These tongue-in-cheek words came from the pen of Wilkie Collins at a time when he was producing numerous articles, many of them for Charles Dickens’ popular periodical, Household Words. With a healthy dash of irony, Collins (in his role as a writer of non-fiction) casts aspersions on the value of fiction (the field in which he was hoping to make a lasting name for himself, and indeed soon would with the publication of The Woman in White). In doing so, Collins raises implicit questions about the relationship between journalism and fiction and about hierarchies of literary form. While Collins’s move into fiction suggests he prized one genre over the other, his journalism demonstrates his versatility – a trait that can be seen in the work of many authors (such as Margaret Oliphant, not to mention Dickens) who also supported themselves through their journalist outputs. His journalism covers travel writing, social commentary and satire, art and history, personal anecdotes, biographical sketches, and much more. As with his novels, Collins aimed to make his journalism both entertaining and socially-engaged.

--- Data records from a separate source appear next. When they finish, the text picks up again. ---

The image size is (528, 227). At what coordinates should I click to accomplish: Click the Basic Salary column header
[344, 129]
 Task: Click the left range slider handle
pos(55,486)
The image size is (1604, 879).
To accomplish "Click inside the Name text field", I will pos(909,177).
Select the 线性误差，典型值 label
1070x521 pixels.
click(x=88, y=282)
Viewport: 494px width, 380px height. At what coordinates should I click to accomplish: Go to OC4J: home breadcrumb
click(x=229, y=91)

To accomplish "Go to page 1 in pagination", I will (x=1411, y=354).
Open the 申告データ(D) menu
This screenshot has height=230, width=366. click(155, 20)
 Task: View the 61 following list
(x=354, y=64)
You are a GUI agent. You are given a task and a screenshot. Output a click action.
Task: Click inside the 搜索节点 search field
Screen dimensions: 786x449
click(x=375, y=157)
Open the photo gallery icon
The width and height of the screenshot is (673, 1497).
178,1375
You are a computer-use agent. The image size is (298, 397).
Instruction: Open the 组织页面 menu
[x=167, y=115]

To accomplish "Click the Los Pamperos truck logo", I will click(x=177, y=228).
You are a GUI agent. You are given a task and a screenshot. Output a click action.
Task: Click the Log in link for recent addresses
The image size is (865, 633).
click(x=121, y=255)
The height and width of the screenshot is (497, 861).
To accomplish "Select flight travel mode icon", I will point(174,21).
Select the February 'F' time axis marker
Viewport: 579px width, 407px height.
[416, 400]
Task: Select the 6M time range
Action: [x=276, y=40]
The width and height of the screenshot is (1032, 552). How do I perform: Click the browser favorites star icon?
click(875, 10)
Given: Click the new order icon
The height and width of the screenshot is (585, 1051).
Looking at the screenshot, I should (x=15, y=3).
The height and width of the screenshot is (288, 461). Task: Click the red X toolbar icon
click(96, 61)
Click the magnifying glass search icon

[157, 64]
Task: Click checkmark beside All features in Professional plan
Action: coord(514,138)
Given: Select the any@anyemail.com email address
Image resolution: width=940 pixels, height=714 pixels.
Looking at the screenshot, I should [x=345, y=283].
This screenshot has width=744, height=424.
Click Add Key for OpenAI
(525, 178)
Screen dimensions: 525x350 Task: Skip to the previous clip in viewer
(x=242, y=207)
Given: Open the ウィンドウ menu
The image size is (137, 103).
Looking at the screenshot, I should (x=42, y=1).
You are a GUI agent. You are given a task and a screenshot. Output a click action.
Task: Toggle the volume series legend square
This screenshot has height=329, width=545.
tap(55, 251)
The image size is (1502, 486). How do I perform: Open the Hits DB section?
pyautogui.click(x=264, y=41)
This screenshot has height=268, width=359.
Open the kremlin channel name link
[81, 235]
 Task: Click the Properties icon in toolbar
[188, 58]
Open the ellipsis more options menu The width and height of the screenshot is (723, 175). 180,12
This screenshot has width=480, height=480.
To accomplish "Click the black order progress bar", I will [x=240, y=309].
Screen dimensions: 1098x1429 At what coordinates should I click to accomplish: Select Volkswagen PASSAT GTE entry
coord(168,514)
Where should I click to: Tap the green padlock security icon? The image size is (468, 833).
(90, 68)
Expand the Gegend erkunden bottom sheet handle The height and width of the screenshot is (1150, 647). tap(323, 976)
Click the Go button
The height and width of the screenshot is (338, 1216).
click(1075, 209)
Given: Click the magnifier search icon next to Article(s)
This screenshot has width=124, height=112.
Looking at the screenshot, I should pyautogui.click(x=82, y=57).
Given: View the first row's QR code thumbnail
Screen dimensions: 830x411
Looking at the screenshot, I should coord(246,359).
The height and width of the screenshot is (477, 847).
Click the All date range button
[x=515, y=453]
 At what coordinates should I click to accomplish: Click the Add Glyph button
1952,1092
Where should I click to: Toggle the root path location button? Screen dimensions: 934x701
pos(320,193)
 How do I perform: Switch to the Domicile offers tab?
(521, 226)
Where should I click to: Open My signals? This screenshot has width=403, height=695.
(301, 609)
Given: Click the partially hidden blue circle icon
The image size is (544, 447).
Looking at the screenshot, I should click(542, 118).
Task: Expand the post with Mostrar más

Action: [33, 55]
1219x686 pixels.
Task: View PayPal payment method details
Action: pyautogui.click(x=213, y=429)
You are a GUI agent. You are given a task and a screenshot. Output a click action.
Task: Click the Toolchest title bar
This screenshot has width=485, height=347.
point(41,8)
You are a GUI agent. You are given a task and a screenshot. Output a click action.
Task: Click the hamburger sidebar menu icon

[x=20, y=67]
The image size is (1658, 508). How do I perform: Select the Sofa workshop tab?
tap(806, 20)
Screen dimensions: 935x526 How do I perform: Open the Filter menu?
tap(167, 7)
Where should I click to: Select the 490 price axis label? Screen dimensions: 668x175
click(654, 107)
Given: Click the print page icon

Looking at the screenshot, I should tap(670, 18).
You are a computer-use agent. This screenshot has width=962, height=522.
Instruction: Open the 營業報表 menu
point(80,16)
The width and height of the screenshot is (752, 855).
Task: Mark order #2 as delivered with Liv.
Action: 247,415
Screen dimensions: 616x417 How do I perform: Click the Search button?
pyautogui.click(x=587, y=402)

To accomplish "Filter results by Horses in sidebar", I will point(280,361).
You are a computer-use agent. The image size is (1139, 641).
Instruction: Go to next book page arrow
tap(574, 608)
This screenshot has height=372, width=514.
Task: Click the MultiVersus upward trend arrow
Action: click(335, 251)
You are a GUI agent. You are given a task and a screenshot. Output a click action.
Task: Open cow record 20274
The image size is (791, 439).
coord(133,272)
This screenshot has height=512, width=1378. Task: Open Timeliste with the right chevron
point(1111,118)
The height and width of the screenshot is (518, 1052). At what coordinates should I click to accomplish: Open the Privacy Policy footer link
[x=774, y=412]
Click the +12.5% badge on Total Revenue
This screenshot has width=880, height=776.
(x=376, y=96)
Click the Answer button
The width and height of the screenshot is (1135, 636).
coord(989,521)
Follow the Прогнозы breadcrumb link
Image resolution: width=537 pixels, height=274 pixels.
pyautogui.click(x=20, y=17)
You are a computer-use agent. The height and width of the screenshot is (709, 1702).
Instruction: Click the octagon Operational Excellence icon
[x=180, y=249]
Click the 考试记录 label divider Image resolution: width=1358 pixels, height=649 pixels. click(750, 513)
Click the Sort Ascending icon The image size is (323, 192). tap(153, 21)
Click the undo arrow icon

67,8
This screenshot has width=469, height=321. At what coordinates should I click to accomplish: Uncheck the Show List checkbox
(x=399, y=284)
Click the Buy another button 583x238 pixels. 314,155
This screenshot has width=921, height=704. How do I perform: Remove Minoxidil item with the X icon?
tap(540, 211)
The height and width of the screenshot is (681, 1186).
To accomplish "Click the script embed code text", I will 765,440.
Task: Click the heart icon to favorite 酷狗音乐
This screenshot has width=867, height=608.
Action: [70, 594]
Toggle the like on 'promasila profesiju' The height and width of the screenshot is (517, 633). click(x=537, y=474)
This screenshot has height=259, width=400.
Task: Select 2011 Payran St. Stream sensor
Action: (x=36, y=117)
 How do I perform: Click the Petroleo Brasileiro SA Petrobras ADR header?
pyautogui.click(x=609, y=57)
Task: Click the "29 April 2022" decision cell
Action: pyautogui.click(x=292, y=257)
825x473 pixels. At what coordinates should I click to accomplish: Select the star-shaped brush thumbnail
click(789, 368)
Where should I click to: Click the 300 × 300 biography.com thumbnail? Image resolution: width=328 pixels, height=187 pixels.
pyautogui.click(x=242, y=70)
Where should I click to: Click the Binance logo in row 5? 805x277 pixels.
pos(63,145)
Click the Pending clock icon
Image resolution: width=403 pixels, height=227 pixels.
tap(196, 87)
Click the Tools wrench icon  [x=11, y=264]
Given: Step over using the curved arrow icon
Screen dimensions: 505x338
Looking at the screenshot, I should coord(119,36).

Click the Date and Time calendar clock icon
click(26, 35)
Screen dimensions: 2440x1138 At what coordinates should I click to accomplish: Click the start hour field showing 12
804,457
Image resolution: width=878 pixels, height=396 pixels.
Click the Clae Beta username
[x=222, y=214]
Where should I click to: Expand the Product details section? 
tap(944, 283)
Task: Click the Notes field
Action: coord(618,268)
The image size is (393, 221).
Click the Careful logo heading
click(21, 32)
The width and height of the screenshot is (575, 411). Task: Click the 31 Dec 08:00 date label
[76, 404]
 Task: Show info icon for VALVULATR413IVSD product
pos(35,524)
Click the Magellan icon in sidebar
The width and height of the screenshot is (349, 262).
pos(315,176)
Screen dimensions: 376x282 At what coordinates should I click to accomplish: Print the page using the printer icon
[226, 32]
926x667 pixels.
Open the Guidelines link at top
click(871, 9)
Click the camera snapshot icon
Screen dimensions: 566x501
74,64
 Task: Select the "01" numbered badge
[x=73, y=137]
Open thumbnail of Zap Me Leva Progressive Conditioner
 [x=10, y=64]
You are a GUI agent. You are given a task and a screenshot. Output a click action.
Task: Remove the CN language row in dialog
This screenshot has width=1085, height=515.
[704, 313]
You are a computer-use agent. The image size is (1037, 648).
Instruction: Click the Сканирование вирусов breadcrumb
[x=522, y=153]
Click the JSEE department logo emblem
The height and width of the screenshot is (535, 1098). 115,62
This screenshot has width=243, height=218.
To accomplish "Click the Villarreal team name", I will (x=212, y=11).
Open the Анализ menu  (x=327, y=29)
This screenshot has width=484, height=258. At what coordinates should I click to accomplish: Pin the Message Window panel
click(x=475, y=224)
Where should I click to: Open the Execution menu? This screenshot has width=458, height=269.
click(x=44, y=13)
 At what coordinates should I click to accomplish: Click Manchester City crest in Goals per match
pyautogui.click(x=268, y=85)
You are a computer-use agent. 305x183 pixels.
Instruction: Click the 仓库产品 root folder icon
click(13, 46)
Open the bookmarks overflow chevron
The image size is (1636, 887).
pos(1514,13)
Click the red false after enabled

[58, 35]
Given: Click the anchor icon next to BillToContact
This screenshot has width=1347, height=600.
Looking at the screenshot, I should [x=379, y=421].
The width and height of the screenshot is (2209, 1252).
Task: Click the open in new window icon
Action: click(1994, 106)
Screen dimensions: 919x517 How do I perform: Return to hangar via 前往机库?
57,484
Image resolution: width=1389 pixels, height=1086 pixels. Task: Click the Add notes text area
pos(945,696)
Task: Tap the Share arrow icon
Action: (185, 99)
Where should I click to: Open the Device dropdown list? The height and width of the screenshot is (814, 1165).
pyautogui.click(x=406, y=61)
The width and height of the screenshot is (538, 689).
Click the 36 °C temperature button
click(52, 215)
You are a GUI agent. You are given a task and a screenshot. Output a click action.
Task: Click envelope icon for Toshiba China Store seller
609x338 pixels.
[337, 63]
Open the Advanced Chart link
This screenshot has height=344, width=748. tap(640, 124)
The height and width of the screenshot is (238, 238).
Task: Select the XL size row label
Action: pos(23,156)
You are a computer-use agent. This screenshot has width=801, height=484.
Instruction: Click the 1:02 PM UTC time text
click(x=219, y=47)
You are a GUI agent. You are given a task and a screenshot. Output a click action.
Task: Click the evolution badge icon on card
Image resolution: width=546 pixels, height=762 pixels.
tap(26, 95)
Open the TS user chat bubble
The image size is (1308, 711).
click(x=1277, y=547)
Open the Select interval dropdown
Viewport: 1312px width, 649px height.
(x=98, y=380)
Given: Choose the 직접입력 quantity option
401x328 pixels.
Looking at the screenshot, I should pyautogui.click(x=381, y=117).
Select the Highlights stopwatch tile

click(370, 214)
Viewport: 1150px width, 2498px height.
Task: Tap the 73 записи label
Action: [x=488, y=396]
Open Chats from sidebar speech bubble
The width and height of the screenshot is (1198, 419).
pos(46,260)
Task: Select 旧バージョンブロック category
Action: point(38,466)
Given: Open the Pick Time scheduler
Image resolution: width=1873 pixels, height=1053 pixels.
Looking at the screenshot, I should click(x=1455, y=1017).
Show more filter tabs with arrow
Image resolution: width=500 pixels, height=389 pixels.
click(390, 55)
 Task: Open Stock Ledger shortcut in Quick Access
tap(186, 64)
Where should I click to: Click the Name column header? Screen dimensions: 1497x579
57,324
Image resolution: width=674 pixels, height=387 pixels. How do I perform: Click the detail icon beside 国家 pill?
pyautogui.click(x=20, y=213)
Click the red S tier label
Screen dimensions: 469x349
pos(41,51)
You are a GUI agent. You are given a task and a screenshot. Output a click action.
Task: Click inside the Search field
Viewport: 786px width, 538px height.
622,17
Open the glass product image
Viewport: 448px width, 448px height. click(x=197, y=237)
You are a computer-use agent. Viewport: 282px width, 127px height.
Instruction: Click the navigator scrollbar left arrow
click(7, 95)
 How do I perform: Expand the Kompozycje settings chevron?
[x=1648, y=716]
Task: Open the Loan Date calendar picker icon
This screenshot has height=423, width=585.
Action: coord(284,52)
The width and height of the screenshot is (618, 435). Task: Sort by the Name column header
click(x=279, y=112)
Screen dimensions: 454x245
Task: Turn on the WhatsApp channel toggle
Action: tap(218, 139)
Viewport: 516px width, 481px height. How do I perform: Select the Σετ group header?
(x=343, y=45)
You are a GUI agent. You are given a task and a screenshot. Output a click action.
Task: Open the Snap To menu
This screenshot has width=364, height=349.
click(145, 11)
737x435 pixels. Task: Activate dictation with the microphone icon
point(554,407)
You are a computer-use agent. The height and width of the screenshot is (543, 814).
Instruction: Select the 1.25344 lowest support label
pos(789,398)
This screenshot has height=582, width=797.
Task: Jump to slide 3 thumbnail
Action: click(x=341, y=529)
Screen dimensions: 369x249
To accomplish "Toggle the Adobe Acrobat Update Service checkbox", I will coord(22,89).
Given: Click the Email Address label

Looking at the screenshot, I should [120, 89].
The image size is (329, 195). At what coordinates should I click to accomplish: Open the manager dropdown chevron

This element of his body of work remains largely untouched by modern critics, as do the journalistic works of many Victorian popular authors.

This special issue seeks to explore the journalism of Wilkie Collins and other Victorian popular authors, and more broadly to review the role of popular journalism in Victorian society. The guest editors are looking for articles that focus on both the content and the contexts of popular journalism. Suggested topics include, but are not limited to:

  • The journalism of Wilkie Collins and other popular authors
  • The relationships between fact and fiction, journalists and novelists, authors’ articles and novels
  • The creation and distribution of daily / weekly / monthly newspapers, magazines and periodicals
  • How different publishing formats inform journalistic style and content
  • Journalistic networks: sources, writers, editors, printers, distributors
  • Local, European, Trans-Atlantic and International publishing arrangements
  • Journalism’s relationship to literature, advertorials and correspondence
  • Popular journalists’ oeuvre and their standing in the field
  • The place of journalism in sustaining a literary career
  • Journalistic earnings, pen names, anonymous writing
  • Journalistic favouritism and feuds
  • Sensational journalism and other strategies
  • Theorizing popular journalism: high / low brow journalism
  • Digitization, popular journalism and periodical studies
  • Journalism’s relationship to gender, class, race, disability etc.
  • Popular journalistic topics: politics/political satire, The Woman Question,  social injustice, animals and their treatment, fashion and culture, reviews, exposés
  • Please e-mail abstracts of 500 words to j.hatter@hull.ac.uk and Helena.Ifill@sheffield.ac.uk by 31 March 2017.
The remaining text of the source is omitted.